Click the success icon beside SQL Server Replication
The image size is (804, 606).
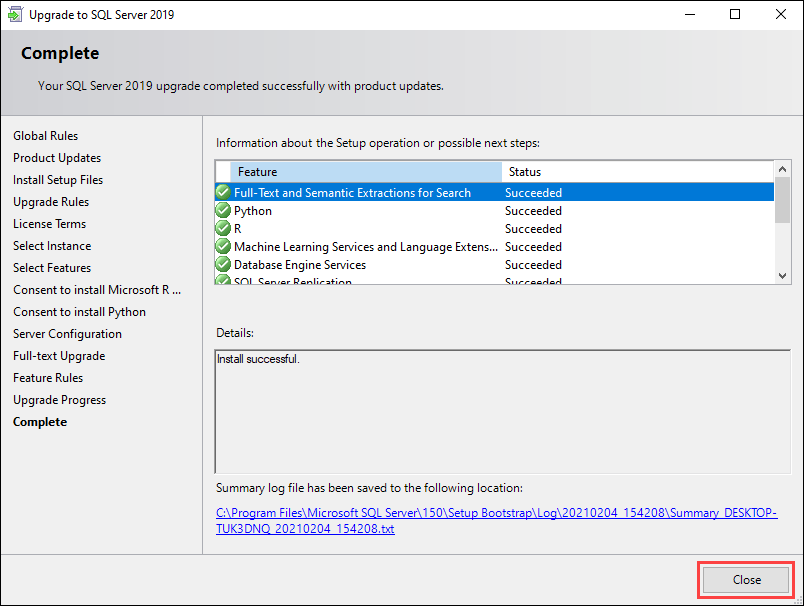click(222, 281)
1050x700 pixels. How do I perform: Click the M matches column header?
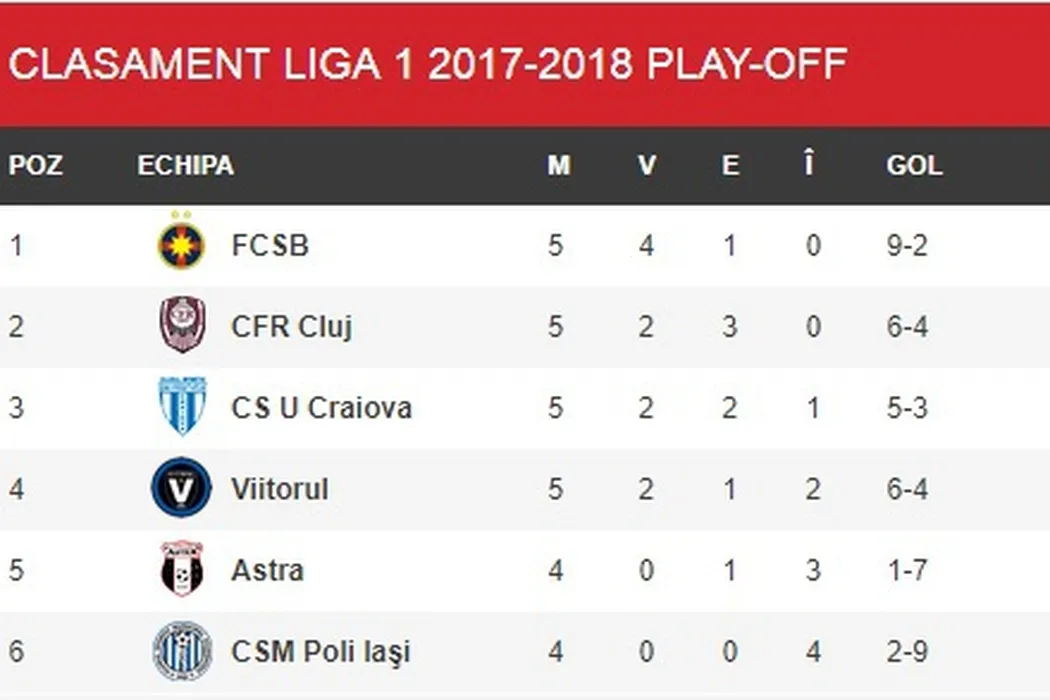pyautogui.click(x=558, y=165)
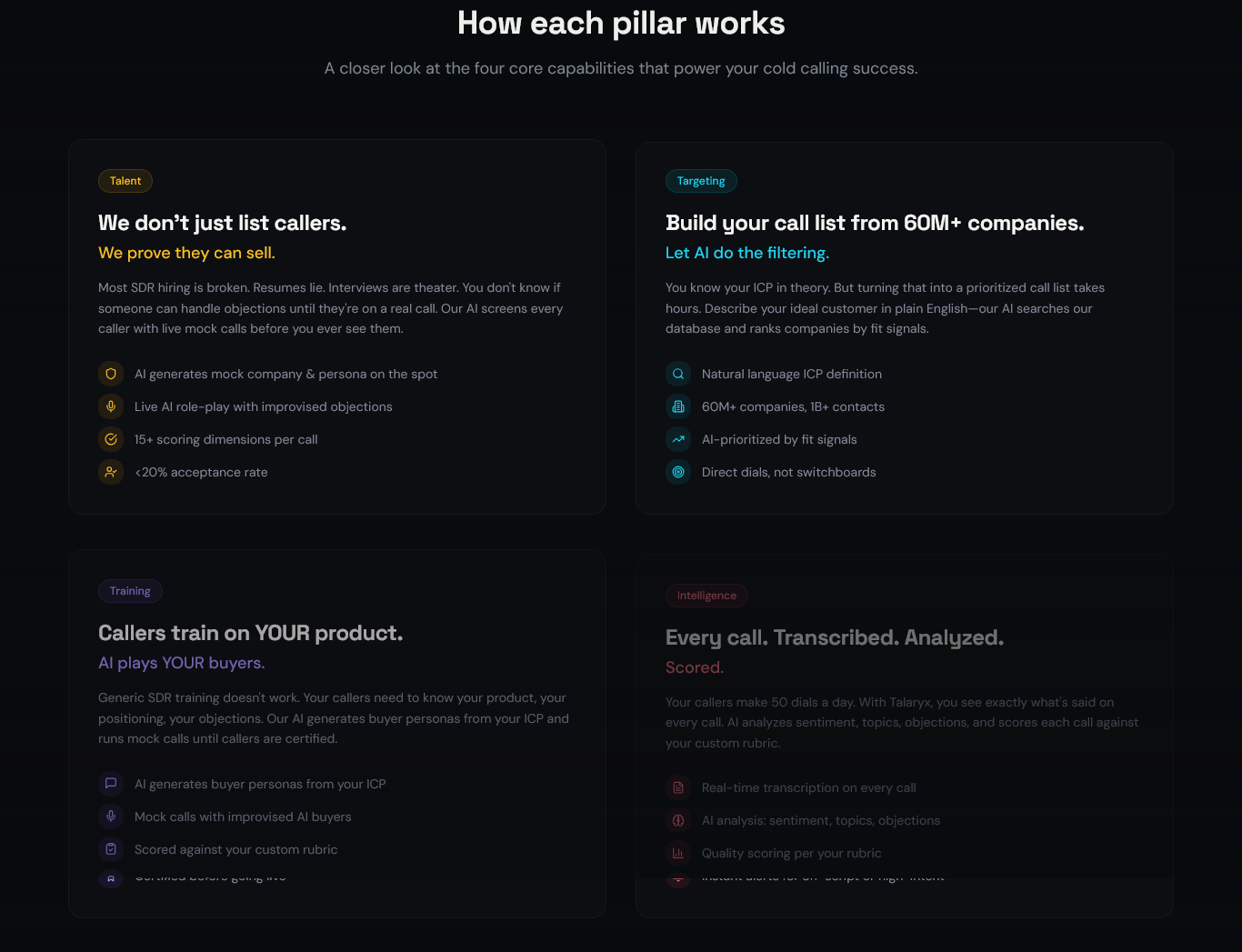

◆ Aim of the exercise
Retype the listing above exactly as it appears, omitting the pictures.

◆ Solution
Click the success icon beside SQL Server Replication
The image size is (804, 606).
click(222, 281)
1050x700 pixels. How do I perform: Click the M matches column header?
pyautogui.click(x=558, y=165)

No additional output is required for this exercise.